# Records provided:
>>>

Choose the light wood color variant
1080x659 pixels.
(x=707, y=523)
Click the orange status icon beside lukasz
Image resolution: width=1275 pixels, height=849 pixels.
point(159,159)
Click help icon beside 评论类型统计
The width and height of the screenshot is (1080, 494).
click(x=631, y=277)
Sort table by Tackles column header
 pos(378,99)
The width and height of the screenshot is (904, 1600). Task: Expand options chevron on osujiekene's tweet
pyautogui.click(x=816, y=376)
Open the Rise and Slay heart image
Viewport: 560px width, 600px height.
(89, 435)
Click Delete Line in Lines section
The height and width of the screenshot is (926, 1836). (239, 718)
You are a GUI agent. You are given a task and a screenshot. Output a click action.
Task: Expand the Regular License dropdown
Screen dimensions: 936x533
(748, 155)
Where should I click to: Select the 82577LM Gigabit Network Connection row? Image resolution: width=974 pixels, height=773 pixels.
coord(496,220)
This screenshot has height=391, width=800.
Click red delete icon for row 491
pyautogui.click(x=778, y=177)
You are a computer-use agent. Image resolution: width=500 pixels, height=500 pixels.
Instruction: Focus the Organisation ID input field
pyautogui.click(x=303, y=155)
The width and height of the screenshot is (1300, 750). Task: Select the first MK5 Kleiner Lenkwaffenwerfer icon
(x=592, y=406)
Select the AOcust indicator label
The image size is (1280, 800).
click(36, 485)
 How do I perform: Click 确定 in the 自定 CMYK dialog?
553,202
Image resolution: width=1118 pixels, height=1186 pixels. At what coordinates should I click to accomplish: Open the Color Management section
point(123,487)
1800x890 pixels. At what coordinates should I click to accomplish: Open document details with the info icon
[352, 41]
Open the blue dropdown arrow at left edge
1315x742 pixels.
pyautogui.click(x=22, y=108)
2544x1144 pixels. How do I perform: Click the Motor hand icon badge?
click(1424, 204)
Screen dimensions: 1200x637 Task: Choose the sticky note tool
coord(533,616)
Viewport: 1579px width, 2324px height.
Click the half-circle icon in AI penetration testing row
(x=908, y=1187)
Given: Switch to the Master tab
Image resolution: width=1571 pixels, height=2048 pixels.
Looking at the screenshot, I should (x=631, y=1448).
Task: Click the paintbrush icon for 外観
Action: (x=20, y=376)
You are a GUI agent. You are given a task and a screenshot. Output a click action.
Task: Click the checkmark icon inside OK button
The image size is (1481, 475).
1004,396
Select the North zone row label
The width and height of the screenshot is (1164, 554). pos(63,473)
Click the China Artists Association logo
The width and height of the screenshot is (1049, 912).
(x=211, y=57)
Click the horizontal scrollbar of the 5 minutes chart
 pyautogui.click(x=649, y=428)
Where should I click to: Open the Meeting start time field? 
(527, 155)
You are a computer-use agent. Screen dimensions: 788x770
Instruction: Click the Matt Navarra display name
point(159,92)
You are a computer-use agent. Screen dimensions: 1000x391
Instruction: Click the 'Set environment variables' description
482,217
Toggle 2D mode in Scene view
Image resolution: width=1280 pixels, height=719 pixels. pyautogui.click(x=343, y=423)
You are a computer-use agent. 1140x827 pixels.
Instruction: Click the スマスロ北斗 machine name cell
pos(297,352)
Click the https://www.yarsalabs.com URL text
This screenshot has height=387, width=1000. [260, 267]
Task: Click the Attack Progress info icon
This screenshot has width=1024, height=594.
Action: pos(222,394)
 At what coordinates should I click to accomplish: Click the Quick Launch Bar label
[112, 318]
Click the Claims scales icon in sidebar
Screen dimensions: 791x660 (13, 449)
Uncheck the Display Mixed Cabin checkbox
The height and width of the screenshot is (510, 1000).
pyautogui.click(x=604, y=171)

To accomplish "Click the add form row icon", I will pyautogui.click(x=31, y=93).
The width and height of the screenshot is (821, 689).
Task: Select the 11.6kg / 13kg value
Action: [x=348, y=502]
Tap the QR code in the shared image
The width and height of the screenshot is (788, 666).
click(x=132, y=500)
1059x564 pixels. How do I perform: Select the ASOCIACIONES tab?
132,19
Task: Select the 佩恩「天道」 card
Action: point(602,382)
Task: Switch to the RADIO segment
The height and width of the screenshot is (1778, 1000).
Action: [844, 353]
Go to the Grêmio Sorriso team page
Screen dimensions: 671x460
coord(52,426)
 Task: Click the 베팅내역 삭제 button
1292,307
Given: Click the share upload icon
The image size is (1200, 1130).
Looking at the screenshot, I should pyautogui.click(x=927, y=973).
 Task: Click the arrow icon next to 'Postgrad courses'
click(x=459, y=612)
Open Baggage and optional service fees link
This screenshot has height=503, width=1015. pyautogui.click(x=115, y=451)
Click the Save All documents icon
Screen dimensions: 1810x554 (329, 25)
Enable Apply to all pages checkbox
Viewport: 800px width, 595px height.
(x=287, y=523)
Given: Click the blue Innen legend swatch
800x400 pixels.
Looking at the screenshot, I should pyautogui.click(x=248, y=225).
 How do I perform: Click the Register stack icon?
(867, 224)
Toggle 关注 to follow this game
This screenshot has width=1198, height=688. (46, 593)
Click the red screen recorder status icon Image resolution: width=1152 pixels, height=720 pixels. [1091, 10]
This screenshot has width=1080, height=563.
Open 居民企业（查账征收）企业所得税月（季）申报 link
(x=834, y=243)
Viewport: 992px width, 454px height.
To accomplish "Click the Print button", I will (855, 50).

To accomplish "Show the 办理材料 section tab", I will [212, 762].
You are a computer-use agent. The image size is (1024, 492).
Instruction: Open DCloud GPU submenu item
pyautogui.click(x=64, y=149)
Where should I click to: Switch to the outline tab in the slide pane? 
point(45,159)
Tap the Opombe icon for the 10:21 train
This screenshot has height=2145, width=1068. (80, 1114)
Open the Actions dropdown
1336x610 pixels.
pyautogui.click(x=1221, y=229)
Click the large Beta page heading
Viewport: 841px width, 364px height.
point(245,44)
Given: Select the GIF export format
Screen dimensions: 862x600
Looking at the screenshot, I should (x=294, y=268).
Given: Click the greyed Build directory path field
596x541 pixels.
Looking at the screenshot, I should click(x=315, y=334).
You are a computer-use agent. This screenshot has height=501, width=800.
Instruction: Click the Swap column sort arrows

<<<

# Task details:
Your answer should reproduce each line of the listing that holds the word "agent".

# Answer area:
You are a GUI agent. You are given a task and a screenshot. Output a click action.
You are a computer-use agent. Image resolution: width=500 pixels, height=500 pixels.
You are a GUI agent. You are given a task and a screenshot. Output a click action.
You are a computer-use agent. Screen dimensions: 788x770
You are a computer-use agent. Screen dimensions: 1000x391
You are a computer-use agent. 1140x827 pixels.
You are a computer-use agent. The image size is (1024, 492).
You are a computer-use agent. This screenshot has height=501, width=800.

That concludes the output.